● **Task statement**
Can you print every line of the listing below, unchanged and in the same order?

--- BEGIN Input for this task ---

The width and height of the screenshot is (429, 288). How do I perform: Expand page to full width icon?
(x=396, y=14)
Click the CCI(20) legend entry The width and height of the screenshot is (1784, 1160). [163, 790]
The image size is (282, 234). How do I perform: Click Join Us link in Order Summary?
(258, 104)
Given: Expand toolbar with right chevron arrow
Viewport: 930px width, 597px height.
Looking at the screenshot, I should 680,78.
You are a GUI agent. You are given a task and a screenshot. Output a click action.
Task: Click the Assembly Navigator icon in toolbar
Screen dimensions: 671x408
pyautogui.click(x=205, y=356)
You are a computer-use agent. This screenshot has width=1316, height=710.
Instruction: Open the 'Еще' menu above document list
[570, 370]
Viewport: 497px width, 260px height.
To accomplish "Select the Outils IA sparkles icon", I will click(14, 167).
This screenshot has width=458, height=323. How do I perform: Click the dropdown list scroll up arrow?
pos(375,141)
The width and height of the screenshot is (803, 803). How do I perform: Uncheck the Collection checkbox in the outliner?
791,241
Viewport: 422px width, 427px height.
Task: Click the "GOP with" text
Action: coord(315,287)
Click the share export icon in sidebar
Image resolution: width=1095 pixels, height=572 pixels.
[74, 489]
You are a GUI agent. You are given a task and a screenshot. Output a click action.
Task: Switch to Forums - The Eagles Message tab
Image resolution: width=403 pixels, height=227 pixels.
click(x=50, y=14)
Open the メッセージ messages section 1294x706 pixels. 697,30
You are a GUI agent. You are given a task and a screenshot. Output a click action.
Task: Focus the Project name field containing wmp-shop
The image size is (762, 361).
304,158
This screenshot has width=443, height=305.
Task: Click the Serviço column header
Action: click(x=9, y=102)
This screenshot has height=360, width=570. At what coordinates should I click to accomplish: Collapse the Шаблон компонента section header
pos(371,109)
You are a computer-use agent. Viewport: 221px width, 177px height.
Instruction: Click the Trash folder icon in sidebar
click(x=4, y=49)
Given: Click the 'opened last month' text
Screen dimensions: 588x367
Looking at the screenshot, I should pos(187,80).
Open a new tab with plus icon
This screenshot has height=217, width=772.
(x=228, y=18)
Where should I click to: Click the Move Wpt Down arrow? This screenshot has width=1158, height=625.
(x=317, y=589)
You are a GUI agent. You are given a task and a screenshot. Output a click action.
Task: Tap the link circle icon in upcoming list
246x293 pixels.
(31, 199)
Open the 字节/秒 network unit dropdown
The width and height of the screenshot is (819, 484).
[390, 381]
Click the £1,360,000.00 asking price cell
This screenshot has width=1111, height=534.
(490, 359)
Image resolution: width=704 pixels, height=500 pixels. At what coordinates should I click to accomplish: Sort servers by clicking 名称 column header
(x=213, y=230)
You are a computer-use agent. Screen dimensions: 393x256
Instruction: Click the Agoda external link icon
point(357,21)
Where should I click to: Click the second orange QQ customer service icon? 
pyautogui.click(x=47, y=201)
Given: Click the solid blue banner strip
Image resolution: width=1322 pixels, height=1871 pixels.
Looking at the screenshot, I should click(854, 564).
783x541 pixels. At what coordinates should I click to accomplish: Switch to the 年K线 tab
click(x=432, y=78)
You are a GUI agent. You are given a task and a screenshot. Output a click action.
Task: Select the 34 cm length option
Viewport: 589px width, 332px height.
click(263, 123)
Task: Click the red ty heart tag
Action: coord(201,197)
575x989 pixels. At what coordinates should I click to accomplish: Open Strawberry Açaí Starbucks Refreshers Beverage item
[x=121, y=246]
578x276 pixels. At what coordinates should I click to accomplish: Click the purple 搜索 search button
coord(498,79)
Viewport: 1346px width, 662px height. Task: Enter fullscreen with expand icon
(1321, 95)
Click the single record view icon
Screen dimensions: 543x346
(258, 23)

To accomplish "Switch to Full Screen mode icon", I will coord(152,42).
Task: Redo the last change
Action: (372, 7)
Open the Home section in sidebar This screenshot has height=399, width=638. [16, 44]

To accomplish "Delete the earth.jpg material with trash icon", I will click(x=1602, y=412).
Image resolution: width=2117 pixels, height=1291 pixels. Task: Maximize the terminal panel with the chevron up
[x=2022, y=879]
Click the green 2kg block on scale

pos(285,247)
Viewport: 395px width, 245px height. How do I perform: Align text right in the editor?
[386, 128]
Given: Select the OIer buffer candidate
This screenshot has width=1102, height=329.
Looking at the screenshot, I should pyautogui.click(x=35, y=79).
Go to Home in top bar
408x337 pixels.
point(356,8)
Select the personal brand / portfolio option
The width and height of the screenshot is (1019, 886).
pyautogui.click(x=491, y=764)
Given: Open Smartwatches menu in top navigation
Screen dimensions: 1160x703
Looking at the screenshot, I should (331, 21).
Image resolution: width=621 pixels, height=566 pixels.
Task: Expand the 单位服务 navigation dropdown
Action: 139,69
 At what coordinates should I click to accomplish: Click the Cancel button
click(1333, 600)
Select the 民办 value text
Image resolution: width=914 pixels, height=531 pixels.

--- END Input for this task ---

● **Finished exercise**
The width and height of the screenshot is (429, 288). How do I perform: Expand page to full width icon?
(x=396, y=14)
Click the CCI(20) legend entry The width and height of the screenshot is (1784, 1160). [163, 790]
The image size is (282, 234). How do I perform: Click Join Us link in Order Summary?
(258, 104)
Given: Expand toolbar with right chevron arrow
Viewport: 930px width, 597px height.
Looking at the screenshot, I should 680,78.
You are a GUI agent. You are given a task and a screenshot. Output a click action.
Task: Click the Assembly Navigator icon in toolbar
Screen dimensions: 671x408
pyautogui.click(x=205, y=356)
You are a computer-use agent. This screenshot has width=1316, height=710.
Instruction: Open the 'Еще' menu above document list
[570, 370]
Viewport: 497px width, 260px height.
To accomplish "Select the Outils IA sparkles icon", I will click(14, 167).
This screenshot has width=458, height=323. How do I perform: Click the dropdown list scroll up arrow?
pos(375,141)
The width and height of the screenshot is (803, 803). How do I perform: Uncheck the Collection checkbox in the outliner?
791,241
Viewport: 422px width, 427px height.
Task: Click the "GOP with" text
Action: coord(315,287)
Click the share export icon in sidebar
Image resolution: width=1095 pixels, height=572 pixels.
[74, 489]
You are a GUI agent. You are given a task and a screenshot. Output a click action.
Task: Switch to Forums - The Eagles Message tab
Image resolution: width=403 pixels, height=227 pixels.
click(x=50, y=14)
Open the メッセージ messages section 1294x706 pixels. 697,30
You are a GUI agent. You are given a task and a screenshot. Output a click action.
Task: Focus the Project name field containing wmp-shop
The image size is (762, 361).
304,158
This screenshot has width=443, height=305.
Task: Click the Serviço column header
Action: click(x=9, y=102)
This screenshot has height=360, width=570. At what coordinates should I click to accomplish: Collapse the Шаблон компонента section header
pos(371,109)
You are a computer-use agent. Viewport: 221px width, 177px height.
Instruction: Click the Trash folder icon in sidebar
click(x=4, y=49)
Given: Click the 'opened last month' text
Screen dimensions: 588x367
Looking at the screenshot, I should pos(187,80).
Open a new tab with plus icon
This screenshot has height=217, width=772.
(x=228, y=18)
Where should I click to: Click the Move Wpt Down arrow? This screenshot has width=1158, height=625.
(x=317, y=589)
You are a GUI agent. You are given a task and a screenshot. Output a click action.
Task: Tap the link circle icon in upcoming list
246x293 pixels.
(31, 199)
Open the 字节/秒 network unit dropdown
The width and height of the screenshot is (819, 484).
[390, 381]
Click the £1,360,000.00 asking price cell
This screenshot has width=1111, height=534.
(490, 359)
Image resolution: width=704 pixels, height=500 pixels. At what coordinates should I click to accomplish: Sort servers by clicking 名称 column header
(x=213, y=230)
You are a computer-use agent. Screen dimensions: 393x256
Instruction: Click the Agoda external link icon
point(357,21)
Where should I click to: Click the second orange QQ customer service icon? 
pyautogui.click(x=47, y=201)
Given: Click the solid blue banner strip
Image resolution: width=1322 pixels, height=1871 pixels.
Looking at the screenshot, I should click(854, 564).
783x541 pixels. At what coordinates should I click to accomplish: Switch to the 年K线 tab
click(x=432, y=78)
You are a GUI agent. You are given a task and a screenshot. Output a click action.
Task: Select the 34 cm length option
Viewport: 589px width, 332px height.
click(263, 123)
Task: Click the red ty heart tag
Action: coord(201,197)
575x989 pixels. At what coordinates should I click to accomplish: Open Strawberry Açaí Starbucks Refreshers Beverage item
[x=121, y=246]
578x276 pixels. At what coordinates should I click to accomplish: Click the purple 搜索 search button
coord(498,79)
Viewport: 1346px width, 662px height. Task: Enter fullscreen with expand icon
(1321, 95)
Click the single record view icon
Screen dimensions: 543x346
(258, 23)

To accomplish "Switch to Full Screen mode icon", I will coord(152,42).
Task: Redo the last change
Action: (372, 7)
Open the Home section in sidebar This screenshot has height=399, width=638. [16, 44]

To accomplish "Delete the earth.jpg material with trash icon", I will click(x=1602, y=412).
Image resolution: width=2117 pixels, height=1291 pixels. Task: Maximize the terminal panel with the chevron up
[x=2022, y=879]
Click the green 2kg block on scale

pos(285,247)
Viewport: 395px width, 245px height. How do I perform: Align text right in the editor?
[386, 128]
Given: Select the OIer buffer candidate
This screenshot has width=1102, height=329.
Looking at the screenshot, I should pyautogui.click(x=35, y=79).
Go to Home in top bar
408x337 pixels.
point(356,8)
Select the personal brand / portfolio option
The width and height of the screenshot is (1019, 886).
pyautogui.click(x=491, y=764)
Given: Open Smartwatches menu in top navigation
Screen dimensions: 1160x703
Looking at the screenshot, I should (331, 21).
Image resolution: width=621 pixels, height=566 pixels.
Task: Expand the 单位服务 navigation dropdown
Action: 139,69
 At what coordinates should I click to accomplish: Click the Cancel button
click(1333, 600)
Select the 民办 value text
Image resolution: width=914 pixels, height=531 pixels.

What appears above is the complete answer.